- _THE TASK_
Write out, from the entries below, exactly the lines that run between the lines holding "マタニティ (190, 46)" and "lexus.jp (39, 2052)", inclusive, and stop there.

Stored data entries
+---+
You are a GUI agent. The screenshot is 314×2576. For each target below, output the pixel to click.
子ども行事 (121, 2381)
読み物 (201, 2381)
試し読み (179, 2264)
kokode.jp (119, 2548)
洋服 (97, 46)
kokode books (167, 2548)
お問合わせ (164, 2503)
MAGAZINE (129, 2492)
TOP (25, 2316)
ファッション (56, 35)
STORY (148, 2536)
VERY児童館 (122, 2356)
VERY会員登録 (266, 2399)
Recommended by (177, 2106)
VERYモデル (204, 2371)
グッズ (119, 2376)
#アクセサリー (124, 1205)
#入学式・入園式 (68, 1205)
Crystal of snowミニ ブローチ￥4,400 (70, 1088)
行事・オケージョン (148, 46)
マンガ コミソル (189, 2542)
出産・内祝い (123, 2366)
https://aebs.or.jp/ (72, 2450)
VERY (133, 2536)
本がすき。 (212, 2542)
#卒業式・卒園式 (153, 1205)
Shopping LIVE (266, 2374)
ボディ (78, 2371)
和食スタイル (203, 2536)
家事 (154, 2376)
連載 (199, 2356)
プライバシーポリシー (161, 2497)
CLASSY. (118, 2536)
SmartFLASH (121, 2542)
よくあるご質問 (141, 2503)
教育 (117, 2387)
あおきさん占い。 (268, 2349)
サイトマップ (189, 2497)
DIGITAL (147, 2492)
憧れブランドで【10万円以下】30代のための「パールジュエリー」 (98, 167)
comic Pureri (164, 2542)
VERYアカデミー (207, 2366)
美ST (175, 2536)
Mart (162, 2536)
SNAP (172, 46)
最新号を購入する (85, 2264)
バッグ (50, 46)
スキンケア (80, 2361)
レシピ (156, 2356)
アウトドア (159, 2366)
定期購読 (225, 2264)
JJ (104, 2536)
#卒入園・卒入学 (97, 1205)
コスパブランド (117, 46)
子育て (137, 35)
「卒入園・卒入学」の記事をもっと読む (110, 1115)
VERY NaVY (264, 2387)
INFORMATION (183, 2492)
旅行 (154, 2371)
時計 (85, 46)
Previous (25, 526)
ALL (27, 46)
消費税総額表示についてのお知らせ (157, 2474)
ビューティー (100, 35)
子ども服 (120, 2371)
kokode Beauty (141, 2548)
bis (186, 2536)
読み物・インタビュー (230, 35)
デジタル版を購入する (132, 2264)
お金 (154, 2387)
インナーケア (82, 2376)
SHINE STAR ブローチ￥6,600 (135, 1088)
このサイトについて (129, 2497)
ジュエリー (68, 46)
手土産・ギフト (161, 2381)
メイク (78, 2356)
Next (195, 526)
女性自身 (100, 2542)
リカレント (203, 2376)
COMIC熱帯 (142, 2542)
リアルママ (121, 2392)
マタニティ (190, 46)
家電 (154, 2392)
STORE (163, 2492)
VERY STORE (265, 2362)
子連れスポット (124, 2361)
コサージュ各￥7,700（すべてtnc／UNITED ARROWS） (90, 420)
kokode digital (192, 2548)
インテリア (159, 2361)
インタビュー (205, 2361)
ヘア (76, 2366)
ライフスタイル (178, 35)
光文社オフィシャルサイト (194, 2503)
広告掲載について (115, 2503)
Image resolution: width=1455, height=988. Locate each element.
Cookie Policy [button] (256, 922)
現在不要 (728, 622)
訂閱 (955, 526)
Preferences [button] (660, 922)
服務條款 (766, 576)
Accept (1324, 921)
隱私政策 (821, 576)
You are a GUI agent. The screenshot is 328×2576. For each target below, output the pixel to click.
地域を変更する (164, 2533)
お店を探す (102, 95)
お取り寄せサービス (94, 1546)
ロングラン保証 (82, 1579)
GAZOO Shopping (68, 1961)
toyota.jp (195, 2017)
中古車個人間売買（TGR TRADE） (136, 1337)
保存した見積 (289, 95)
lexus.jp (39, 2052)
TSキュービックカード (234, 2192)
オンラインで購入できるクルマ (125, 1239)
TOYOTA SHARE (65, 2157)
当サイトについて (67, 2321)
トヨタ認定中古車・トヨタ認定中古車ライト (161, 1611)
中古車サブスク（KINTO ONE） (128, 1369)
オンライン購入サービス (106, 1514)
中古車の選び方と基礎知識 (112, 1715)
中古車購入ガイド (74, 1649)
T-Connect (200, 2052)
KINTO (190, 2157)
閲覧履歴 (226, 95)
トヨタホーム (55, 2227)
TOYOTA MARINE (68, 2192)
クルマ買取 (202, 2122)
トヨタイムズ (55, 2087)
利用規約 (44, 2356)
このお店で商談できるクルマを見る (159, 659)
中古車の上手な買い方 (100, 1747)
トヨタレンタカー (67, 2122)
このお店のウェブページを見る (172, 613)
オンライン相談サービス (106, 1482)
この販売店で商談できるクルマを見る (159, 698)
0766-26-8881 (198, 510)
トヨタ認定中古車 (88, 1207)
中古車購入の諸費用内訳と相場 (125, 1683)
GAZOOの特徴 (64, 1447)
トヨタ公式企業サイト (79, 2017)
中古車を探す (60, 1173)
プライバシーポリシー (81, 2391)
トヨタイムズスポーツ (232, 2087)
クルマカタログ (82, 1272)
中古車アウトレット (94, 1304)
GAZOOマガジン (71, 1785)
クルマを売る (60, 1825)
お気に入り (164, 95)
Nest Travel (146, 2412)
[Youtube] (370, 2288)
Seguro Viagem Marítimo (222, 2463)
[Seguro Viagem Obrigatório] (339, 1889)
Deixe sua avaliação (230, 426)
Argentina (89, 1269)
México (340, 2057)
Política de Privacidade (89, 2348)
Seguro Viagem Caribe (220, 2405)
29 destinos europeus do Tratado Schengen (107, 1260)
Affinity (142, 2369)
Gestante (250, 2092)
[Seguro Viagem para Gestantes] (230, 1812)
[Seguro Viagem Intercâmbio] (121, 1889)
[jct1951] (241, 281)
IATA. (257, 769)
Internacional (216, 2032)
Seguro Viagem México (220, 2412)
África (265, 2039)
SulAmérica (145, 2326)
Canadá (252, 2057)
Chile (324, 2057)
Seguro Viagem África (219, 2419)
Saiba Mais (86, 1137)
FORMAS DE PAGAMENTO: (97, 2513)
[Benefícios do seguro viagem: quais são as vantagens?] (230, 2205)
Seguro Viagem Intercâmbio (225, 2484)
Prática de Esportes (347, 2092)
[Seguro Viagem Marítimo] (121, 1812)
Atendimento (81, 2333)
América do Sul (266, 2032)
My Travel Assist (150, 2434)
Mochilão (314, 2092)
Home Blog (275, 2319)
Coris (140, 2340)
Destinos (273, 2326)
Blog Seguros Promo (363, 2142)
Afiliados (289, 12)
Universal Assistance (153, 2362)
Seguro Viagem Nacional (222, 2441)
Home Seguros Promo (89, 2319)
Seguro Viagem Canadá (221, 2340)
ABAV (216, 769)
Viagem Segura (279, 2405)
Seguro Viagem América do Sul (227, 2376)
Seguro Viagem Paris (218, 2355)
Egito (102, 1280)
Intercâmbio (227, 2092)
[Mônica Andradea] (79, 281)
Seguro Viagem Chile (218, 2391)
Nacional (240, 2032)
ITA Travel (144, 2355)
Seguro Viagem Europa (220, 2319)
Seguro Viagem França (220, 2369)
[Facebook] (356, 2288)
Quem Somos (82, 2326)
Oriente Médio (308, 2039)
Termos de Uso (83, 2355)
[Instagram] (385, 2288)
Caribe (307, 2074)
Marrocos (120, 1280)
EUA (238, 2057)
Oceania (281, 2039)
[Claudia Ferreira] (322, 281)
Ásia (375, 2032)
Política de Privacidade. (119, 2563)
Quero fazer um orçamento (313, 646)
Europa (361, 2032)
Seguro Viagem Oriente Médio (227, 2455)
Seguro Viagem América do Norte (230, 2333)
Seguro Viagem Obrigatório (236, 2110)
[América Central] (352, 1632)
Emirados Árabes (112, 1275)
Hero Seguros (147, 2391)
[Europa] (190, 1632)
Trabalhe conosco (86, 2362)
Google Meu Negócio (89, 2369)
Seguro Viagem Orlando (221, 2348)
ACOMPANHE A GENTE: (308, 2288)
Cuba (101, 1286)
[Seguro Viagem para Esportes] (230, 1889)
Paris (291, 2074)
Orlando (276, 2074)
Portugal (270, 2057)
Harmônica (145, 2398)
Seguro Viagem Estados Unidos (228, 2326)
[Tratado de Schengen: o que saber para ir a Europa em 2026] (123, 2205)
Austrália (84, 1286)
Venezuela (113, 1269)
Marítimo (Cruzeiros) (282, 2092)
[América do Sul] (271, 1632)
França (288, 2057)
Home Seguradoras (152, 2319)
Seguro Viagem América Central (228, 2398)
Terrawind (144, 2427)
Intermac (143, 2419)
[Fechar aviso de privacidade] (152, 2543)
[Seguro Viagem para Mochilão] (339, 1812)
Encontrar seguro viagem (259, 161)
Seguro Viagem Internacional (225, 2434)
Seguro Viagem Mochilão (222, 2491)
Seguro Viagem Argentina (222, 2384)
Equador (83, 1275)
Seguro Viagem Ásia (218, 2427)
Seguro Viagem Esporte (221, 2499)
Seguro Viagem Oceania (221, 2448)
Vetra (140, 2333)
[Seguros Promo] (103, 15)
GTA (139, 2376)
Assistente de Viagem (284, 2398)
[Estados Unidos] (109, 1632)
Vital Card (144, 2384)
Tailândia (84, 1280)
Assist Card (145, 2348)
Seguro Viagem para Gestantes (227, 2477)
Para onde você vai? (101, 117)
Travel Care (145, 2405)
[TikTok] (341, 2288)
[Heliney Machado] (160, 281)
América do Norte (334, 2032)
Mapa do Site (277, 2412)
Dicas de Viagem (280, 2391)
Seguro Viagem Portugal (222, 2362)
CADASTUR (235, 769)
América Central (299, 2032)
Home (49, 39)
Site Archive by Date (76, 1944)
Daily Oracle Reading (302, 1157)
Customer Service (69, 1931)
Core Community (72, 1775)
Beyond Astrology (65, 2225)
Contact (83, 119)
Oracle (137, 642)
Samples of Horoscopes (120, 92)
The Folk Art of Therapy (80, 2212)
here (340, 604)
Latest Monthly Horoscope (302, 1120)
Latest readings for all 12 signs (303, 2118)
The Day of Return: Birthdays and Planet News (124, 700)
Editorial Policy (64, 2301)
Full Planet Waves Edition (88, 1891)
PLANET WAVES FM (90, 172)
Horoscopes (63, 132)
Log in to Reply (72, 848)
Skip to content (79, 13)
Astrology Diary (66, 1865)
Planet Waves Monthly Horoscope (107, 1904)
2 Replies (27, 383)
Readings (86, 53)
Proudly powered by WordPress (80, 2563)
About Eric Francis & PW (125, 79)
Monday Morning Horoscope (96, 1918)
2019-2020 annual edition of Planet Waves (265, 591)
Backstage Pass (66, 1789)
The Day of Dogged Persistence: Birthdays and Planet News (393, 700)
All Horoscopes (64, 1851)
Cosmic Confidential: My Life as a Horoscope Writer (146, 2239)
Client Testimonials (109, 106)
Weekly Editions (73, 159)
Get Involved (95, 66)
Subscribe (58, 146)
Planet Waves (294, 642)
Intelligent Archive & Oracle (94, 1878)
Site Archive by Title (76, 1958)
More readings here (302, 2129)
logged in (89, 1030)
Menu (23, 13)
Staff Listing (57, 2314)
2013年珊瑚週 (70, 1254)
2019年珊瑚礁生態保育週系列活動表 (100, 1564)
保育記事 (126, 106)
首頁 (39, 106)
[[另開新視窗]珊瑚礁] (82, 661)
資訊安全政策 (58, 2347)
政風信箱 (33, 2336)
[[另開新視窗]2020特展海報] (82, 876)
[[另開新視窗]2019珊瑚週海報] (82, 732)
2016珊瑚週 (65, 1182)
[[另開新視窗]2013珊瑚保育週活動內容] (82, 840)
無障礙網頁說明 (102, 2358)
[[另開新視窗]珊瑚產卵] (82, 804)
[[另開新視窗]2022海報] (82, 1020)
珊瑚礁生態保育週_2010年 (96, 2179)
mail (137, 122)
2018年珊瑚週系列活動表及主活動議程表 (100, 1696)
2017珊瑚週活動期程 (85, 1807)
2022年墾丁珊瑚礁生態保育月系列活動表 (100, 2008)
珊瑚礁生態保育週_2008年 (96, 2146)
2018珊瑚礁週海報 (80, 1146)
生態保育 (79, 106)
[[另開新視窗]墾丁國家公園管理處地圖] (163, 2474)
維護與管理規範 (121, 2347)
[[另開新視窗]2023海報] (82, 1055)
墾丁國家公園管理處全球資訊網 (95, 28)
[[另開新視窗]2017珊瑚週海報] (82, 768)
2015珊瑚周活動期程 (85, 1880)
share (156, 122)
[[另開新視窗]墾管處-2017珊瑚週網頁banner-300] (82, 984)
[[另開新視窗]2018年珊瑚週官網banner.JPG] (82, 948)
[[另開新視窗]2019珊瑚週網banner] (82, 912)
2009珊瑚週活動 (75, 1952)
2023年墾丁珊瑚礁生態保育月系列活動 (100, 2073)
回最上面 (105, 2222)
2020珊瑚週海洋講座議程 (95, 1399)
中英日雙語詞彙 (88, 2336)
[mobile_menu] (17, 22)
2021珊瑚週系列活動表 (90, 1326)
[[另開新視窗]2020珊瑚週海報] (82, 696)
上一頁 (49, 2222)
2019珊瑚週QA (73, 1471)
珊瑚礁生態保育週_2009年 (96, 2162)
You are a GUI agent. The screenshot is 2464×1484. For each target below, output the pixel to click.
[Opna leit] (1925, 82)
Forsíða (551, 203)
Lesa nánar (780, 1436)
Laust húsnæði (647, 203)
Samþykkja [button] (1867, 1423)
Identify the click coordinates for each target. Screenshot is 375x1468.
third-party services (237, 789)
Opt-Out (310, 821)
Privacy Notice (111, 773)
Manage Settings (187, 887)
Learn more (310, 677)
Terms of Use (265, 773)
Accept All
+---+
- _TASK ANSWER_
マタニティ (190, 46)
家電 (154, 2392)
STORE (163, 2492)
VERY STORE (265, 2362)
子連れスポット (124, 2361)
コサージュ各￥7,700（すべてtnc／UNITED ARROWS） (90, 420)
kokode digital (192, 2548)
インテリア (159, 2361)
インタビュー (205, 2361)
ヘア (76, 2366)
ライフスタイル (178, 35)
光文社オフィシャルサイト (194, 2503)
広告掲載について (115, 2503)
Image resolution: width=1455, height=988. Locate each element.
Cookie Policy [button] (256, 922)
現在不要 (728, 622)
訂閱 (955, 526)
Preferences [button] (660, 922)
服務條款 (766, 576)
Accept (1324, 921)
隱私政策 (821, 576)
You are a GUI agent. The screenshot is 328×2576. For each target below, output the pixel to click.
地域を変更する (164, 2533)
お店を探す (102, 95)
お取り寄せサービス (94, 1546)
ロングラン保証 (82, 1579)
GAZOO Shopping (68, 1961)
toyota.jp (195, 2017)
中古車個人間売買（TGR TRADE） (136, 1337)
保存した見積 (289, 95)
lexus.jp (39, 2052)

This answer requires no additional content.